The personalities of online trolls, and those of some political activists, seem to be similar. The unanswered question is whether such political activists are not quite as committed to a particular viewpoint as they suggest, but are more committed to gaining the reinforcement that they need — which, if they are anything like the internet troll, is their joy in disrupting and distressing others.
The power of the context to allow this to occur can be seen in a further study of trolling(6). An experiment simulated an online discussion, and the number of trolling posts was noted as a product of the context. In addition to personality, both negative mood, and exposure to witnessing trolling posts from others, increased the chances that an individual would become a troll — experiencing both factors together doubled this probability. Suggesting that when many people are behaving badly together, and they are in a low mood requiring bolstering, the psychopath or sadist will use anonymity to inflict distress on others. In a further large study, people whose identities were strongly connected with a particular position implied that they would commit violence in support of their views, but only those people with a callous, and manipulative, personality actually did exhibit destructive behaviour(7).
This seems to be one of those rare areas where we know more about the motivations of the digital-world behaviour than we do of the real-world behaviour — online trolls are psychopathic and/or sadistic individuals, who like to inflict distress for their own ends (possibly because they are sad and low).
In the real world, political disruption offers the same contextual variables of anonymity, and exposure to a high number of examples of disruptive behaviour. We know that political trolls’ sole purpose is discord and division. We know many politicians have “dark” traits. But, we need to ask how many political agitators are motivated by the personal power and satisfaction that distressing others bring them — are they all trolls together?
1. Linvill, D. L., & Warren, P. L. (2020). Troll factories: Manufacturing specialized disinformation on Twitter. Political Communication, 1-21.
2. March, E. (2019).

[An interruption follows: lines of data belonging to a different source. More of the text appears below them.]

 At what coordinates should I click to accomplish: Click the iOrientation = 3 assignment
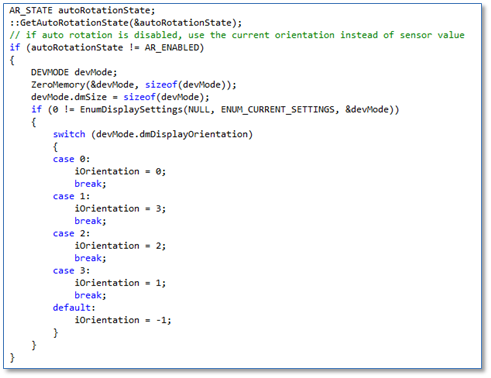pyautogui.click(x=120, y=209)
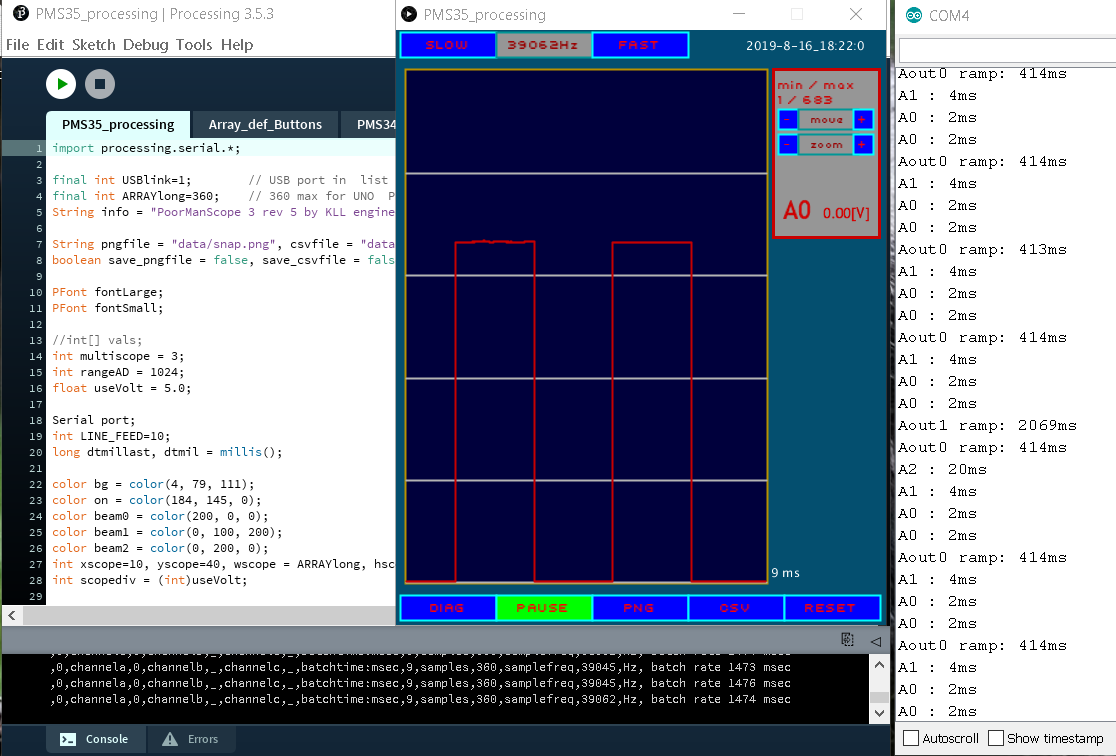Toggle the Show timestamp checkbox

995,738
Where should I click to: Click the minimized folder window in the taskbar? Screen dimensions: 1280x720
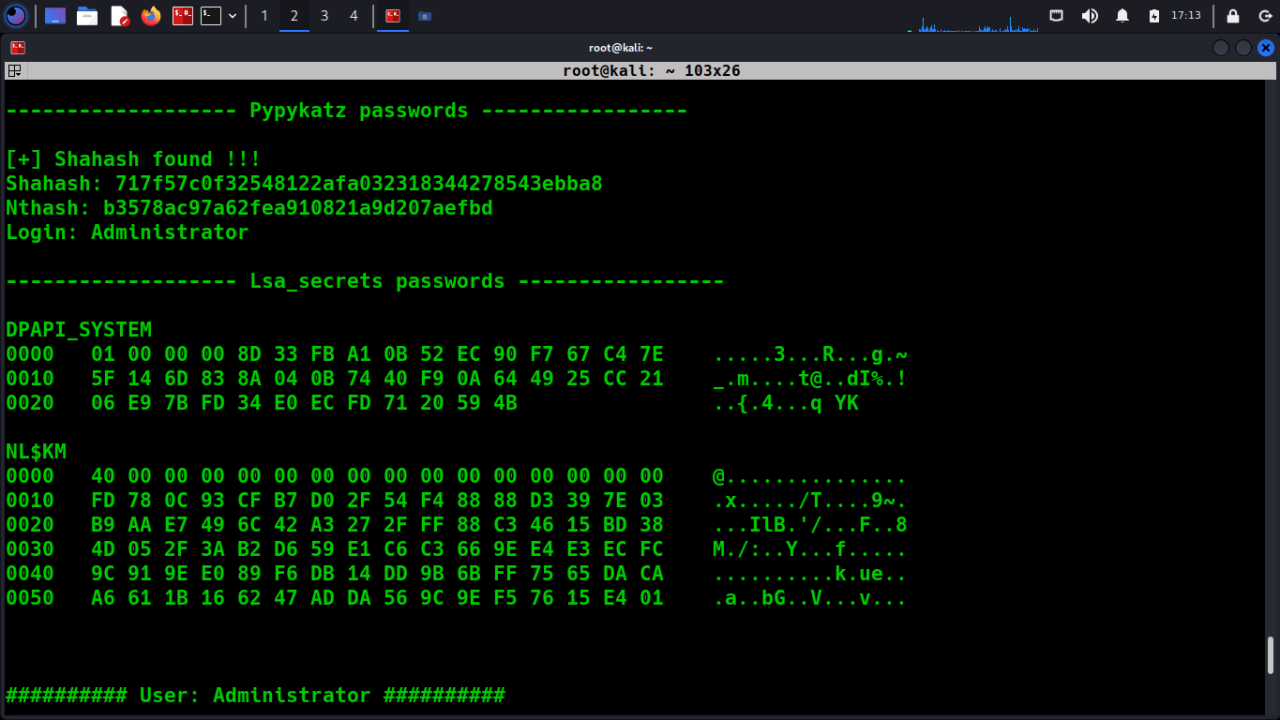425,15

Psychopathy, sadism, empathy, and the motivation to cause harm: New evidence confirms malevolent nature of the Internet Troll. Personality and Individual Differences, 141, 133-137.
3. Craker, N., & March, E. (2016). The dark side of Facebook®: The Dark Tetrad, negative social potency, and trolling behaviours. Personality and Individual Differences, 102, 79-84.
4. Chen, P., Pruysers, S., & Blais, J. (2020). The Dark Side of Politics: Participation and the Dark Triad. Political Studies, 0032321720911566.
5. Nai, A., & Martinez i Coma, F. (2019). The personality of populists: provocateurs, charismatic leaders, or drunken dinner guests? West European Politics, 42(7), 1337-1367.
6. Cheng, J., Bernstein, M., Danescu-Niculescu-Mizil, C., & Leskovec, J. (2017, February). Anyone can become a troll: Causes of trolling behavior in online discussions. In Proceedings of the 2017 ACM conference on computer supported cooperative work and social computing (pp. 1217-1230).
7. Gøtzsche-Astrup, O. (2019). Partisanship and violent intentions in the United States.